**REQUIREMENT 1**
Using the study excerpt, explain why a volunteer who took acetaminophen now and then during the 14 days before day 1 would still not be excluded for that reason.
**REQUIREMENT 2**
According to the study excerpt, what is the study number in the clinicaltrials.gov registry?
**REQUIREMENT 3**
Write out the part of the study excerpt that opens with the words "Exclusion criteria included" and closes with "before day 1.".

**SOURCE DOCUMENT**
┄┄┄┄┄┄┄┄┄┄
The study protocol was approved by Aspire Institutional Review Board (La Mesa, California). Written informed consent was obtained from all subjects prior to their enrolment in the study. The study number in the http://www.clinicaltrials.gov registry is NCT00380328.

Study participants

Healthy men and women of non-childbearing potential aged 18 to 50 years were eligible to enrol if they had a body mass index (BMI) in the range of 18.0 to 30.0 kg m⁻² and bodyweight ≥50 kg. Sexually active men agreed to the use of a medically acceptable form of contraception during the study and for 12 weeks after the last dose of any study drug. Subjects must have been nonsmokers or smoked <10 cigarettes a day and been able to abstain from smoking during the inpatient stay.

Exclusion criteria included history of significant medical or surgical conditions, acute disease within 7 days before study day 1; clinically important deviations from normal limits on physical examination, vital signs measurements, 12-lead electrocardiogram (ECG), or clinical laboratory test results; QT_c duration ≥450 ms in men or ≥470 ms in women at screening or on day −1; history of known hypersensitivity to ketoconazole or any clinically important drug allergy; use of any investigational or prescription drug within 30 days before administration of study drug, consumption of grapefruit within 48 h before day 1; and use of any over-the-counter drugs, including herbal supplements (except for the occasional use of acetaminophen and vitamins ≤100% recommended daily allowance) within 14 days before day 1.
┄┄┄┄┄┄┄┄┄┄
**RAW DATA**
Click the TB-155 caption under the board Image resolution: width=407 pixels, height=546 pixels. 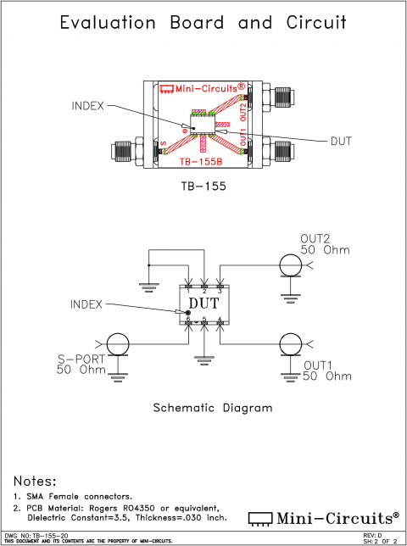pyautogui.click(x=203, y=184)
┄┄┄┄┄┄┄┄┄┄
**REPLY 1**
The study excerpt excludes anyone who used over-the-counter drugs, including herbal supplements, within 14 days before day 1. It makes an exception for occasional use of acetaminophen and of vitamins at no more than 100% of the recommended daily allowance, so occasional acetaminophen use does not exclude the volunteer.

**REPLY 2**
NCT00380328

**REPLY 3**
Exclusion criteria included history of significant medical or surgical conditions, acute disease within 7 days before study day 1; clinically important deviations from normal limits on physical examination, vital signs measurements, 12-lead electrocardiogram (ECG), or clinical laboratory test results; QT_c duration ≥450 ms in men or ≥470 ms in women at screening or on day −1; history of known hypersensitivity to ketoconazole or any clinically important drug allergy; use of any investigational or prescription drug within 30 days before administration of study drug, consumption of grapefruit within 48 h before day 1; and use of any over-the-counter drugs, including herbal supplements (except for the occasional use of acetaminophen and vitamins ≤100% recommended daily allowance) within 14 days before day 1.